So back to Brooks’ challenge: the modern world needs to consider the moral component of relationships. Sacrifice over selfishness; self-scrutiny over other-scrutiny. There is something here but his reading of Keller (a conservative, Presbyterian minister) is stunted. Brooks’ has the Christian vocabulary but lacks the animating blood. All we have left is a sort of Zen Buddhism: denying self and pain and therefore learning to ignore and transcend the mental suffering and through this death-to-self acquire bliss. Brooks reduces Christian marriage to a paradox stripped of the thing that enables the believer to pursue self-giving: namely, God, the ultimate giver-of-self. It is this transcendent aspect, God becoming flesh, dying for man, and promising the presence of his Holy Spirit (weird stuff), that empowers Christians to pursue self-sacrifice. This is not a matter of willpower. The be-attitudes only get you so far without the apparent hocus pocus. This isn’t to say people can’t be good apart from the big man in the sky, but Brooks removes the central spiritual organ and demands the function. We’re left with a self-help guide, a method. Want a better marriage? Try sacrificing and being more introspective! Need inspirational examples of sacrifice, read some Scripture! But Christianity is not a trick or technique. It is not platitudes. It is premised on the presence of the living God. Brooks’ moralism is not what Keller has in mind.

Where To Now?

The modern world certainly lacks the the blazing necessity of commitment. The freer we have become materially, the looser we hang on the world emotionally. Indeed, considering the grand scope of human history, the material affluence the West enjoys is freakish in comparison to that which has preceded us. There is relatively little material cost, after all, to going splitsies or abstaining from siring children (women in the 13th century weren’t so lucky). Sexual flexibility is contingent on prosperity, though, and this makes sexual self-determination in some sort of transcendent sense a dubious proposition. Smoke ’em if you got ’em, I guess, but don’t pretend it’s an eternal right.  Oddly enough, our conquest of the material world was suppose to enable us to move into higher, spiritual-psychological union with others, but what we have found is self-destructive narcissism and the fragmenting of community. Necessity has its own virtues, but can we retain an older sense of virtue (loyalty, duty, love) without necessity? That is the question.
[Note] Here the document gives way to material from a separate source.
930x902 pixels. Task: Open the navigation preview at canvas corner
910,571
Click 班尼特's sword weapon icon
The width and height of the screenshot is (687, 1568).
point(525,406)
Maybe a good ole’ fashion dark ages would do relationships some good. The arrogance of moralistic conservatives and progressive optimists would find itself face-to-face with brass tacks necessity. But I don’t think that morality depends on necessity, although it is certainly a help. The deeper question Brook’s is trying to answer is whether or not there is a moral order and how that order gives human being direction in an era of unprecedented affluence. Is there something beyond emotions and psychology that bind people together? Should “I’m not in love anymore” really be the end of it?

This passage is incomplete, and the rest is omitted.